Edge Cases in Streaming Operation

As explained in the section Streaming Vs Non-Streaming Operators, when the data is combined using exclusively streaming operators (such as merge and nested joins, unions, selections, projections, etc.), the memory consumption of the query should be minimal, no matter how many rows need to be processed by Denodo. Nevertheless, there are some edge cases where memory consumption can be significant:

  1. Non-streaming data sources. Some data sources do not support returning data in “streaming mode”. In these cases, Denodo has to store in memory all the results returned by the data source. If the returned number of rows is high, this can result in significant memory consumption. Most data sources that can return large amounts of data (e.g. databases) support streaming in a way or another to avoid forcing their client applications to store large result sets. To avoid memory overflows, ensure you use streaming always when possible.

  2. Large rows. In streaming operators, Denodo processes result sets row by row, so typically only a few rows need to be in memory at the same time. Nevertheless, if rows are extremely large, then the query still consumes a significant amount of memory. This may be the case when a row contains complex hierarchical data (remind that Denodo has the capability to represent complex hierarchical data using the array and the register data types).

    For instance, by default, the Denodo XML data source creates one single row containing the full result of a query (you can latter use the flatten operation to divide it into several rows). If you think a certain XML data service will return large documents, use the “Tuple Root” option in the view creation wizard to divide the document in several rows, avoiding this problem. The section XML Sources explains how to do this.

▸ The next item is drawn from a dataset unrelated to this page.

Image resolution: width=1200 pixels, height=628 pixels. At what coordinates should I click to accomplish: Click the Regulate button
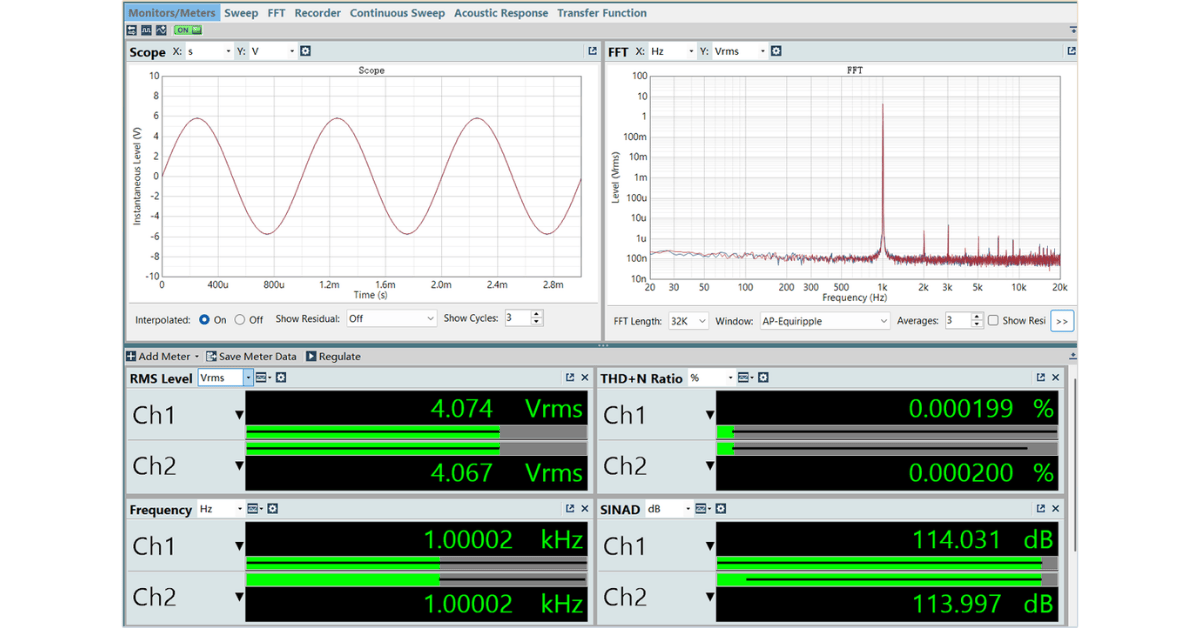(333, 356)
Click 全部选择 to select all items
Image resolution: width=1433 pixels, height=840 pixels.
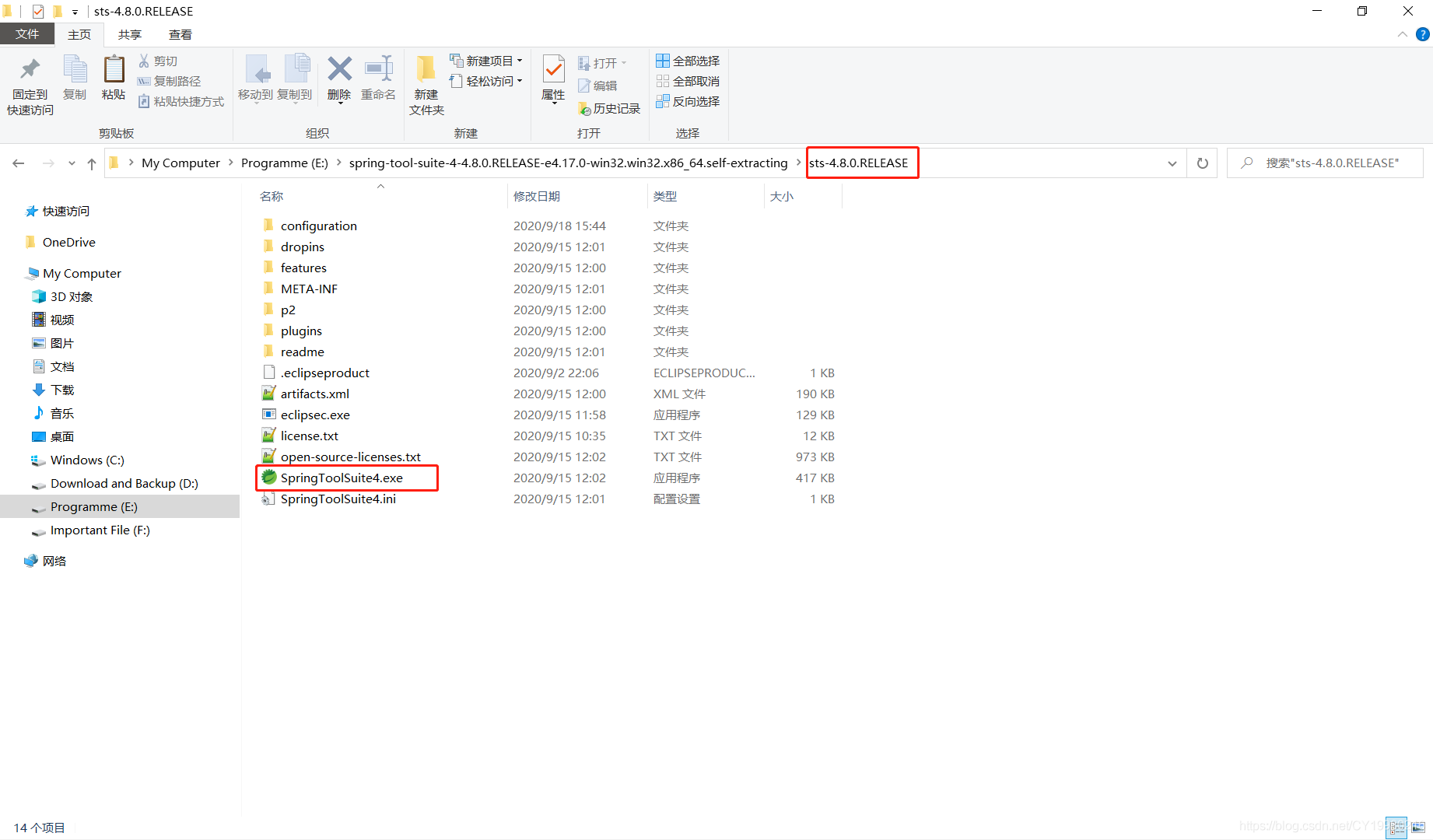click(688, 61)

    There are similar options in other data sources where it is common to return complex hierarchical data, such as JSON web services and SOAP Web Services

  3. Slow data sources (or slow client applications). As explained in the section Streaming Vs Non-Streaming Operators, Denodo retrieves data from the data sources involved in a query in parallel. Suppose Denodo is joining two views A and B, and the data comes from the data sources already sorted by the join attributes (so the join can be performed using a streaming operator). Suppose also that the data source A is much faster than data source B. Then, the thread of the data source A will tend to accumulate rows in memory, since they cannot be processed until the matching rows of B arrive. To avoid the number of accumulated rows to grow excessively, Denodo limits the maximum amount of memory that can be used to accumulate rows waiting to be processed, through the “Maximum size in memory of intermediate results” parameter. This ensures that, no matter how slow is the other data source, memory usage will not grow out of control.

    By default, Denodo uses a relatively small value for the “Maximum size in memory of intermediate results” parameter, (the mechanism to limit the maximum memory consumed by a query explained in the section Limit the Maximum Amount of Memory of a Query can also automatically decrease it even more, if it thinks it is needed). In general, you do not need to modify this value, but increasing it can improve performance in very specific cases. Here is an example:

    1. Suppose we have a join view V between two views A (from data source DS1, which is a SaaS application like Salesforce) and B (from data source DS2, which is a database in the same network as the Virtual DataPort server).
    2. B pushes down a very complex aggregation query on the DS2 database and A executes a relatively simple query on DS1.
    3. Since B pushes down a complex aggregation query to DS2, suppose that DS2 does not begin returning results until 30 seconds after the query was executed (the time required by the database to compute the results). After the first results are returned, the remaining results will come very fast, since the database is in the same network as the Virtual DataPort server.
    4. In turn, the results from DS1 will start to come almost immediately (since the query executed on DS1 is simple) but they will arrive at a relatively slow pace because they come from an external network.
    5. In these circumstances, increasing the value of the “Maximum size in memory of intermediate results” will result in a better execution time: the extra space will allow Denodo to retrieve results from DS1 during the 30 seconds that DS2 is busy computing the query, even if they are still not needed, so they are ready when data from DS2 finally arrives. In this case, if the “Maximum size in memory of intermediate results” parameter has a small value, then the available space would fill soon, and Denodo would spend most of the 30 first seconds just waiting for DS2, without doing actual work.